August 23, 2018—Data published by Connie N. Hess, MD, et al show that patients with peripheral artery disease (PAD) who undergo revascularization are at risk for subsequent adverse events. The article was published in Journal of the American College of Cardiology (JACC; 2018;72:999–1011).

As summarized in JACC, researchers evaluated 381,415 patients in the Premier Healthcare Database who underwent peripheral artery revascularization between January 1, 2009 and September 30, 2014. The primary outcome examined was 1-year hospitalization rates related to major adverse limb events (MALEs).

Within 1 year of revascularization, investigators reported that 10,182 (10.3%) patients had been hospitalized related to MALEs.

Secondary outcomes also studied included 1-year outpatient endovascular revascularization (n = 42,056; 11%) and limb-related (n = 71,663; 18.8%), cardiovascular (n = 48,875; 12.8%), and all-cause inpatient hospitalizations (n = 148,457; 38.9%).
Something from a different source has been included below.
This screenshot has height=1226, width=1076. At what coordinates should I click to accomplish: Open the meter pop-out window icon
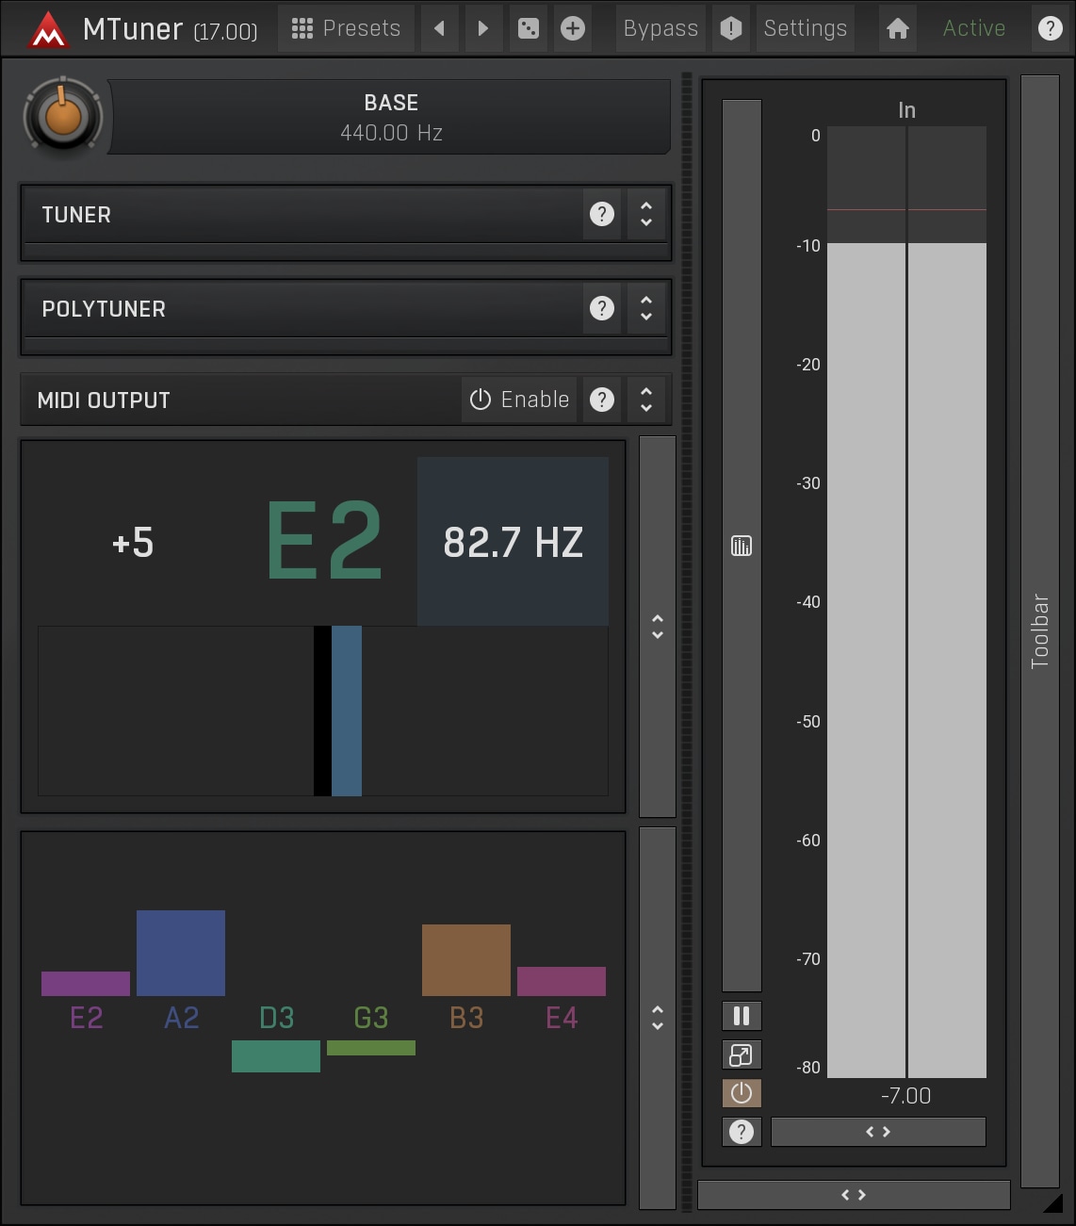click(x=742, y=1054)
During the study period, researchers observed a decrease in limb-related, cardiovascular, and all-cause hospitalizations, but rates of outpatient endovascular revascularization increased.

“These data demonstrate the residual risk for limb and cardiac ischemic events that exist after peripheral revascularization, even for those 'low-risk' procedures performed for claudication,” said Dr. Hess in comments to Endovascular Today. “Furthermore, we identified risk factors for MALE, some of which may be modifiable, and we showed that underuse of guideline-recommended therapies, such as statins, in PAD patients remains a problem.”

Several patient characteristics significantly associated with an increased risk of hospitalization with MALE included male sex, African-American race, Medicare and Medicaid insurance, diabetes, renal insufficiency, heart failure, history of tobacco use, baseline critical or acute limb ischemia, surgical revascularization, and noncardiology operator specialty.

“The PAD population has been underdiagnosed, undertreated, and understudied,” commented Dr. Hess. “Our study illustrates the burden of disease in a contemporary practice population of PAD patients treated with revascularization and highlights unmet needs in treating these patients."

“Our findings may help in the design of future clinical trials. Understanding the current use of peripheral revascularization procedures could help to identify target populations for trials, and cardiac and limb event rates observed in practice could be used in determining sample size calculation.” Dr. Hess concluded.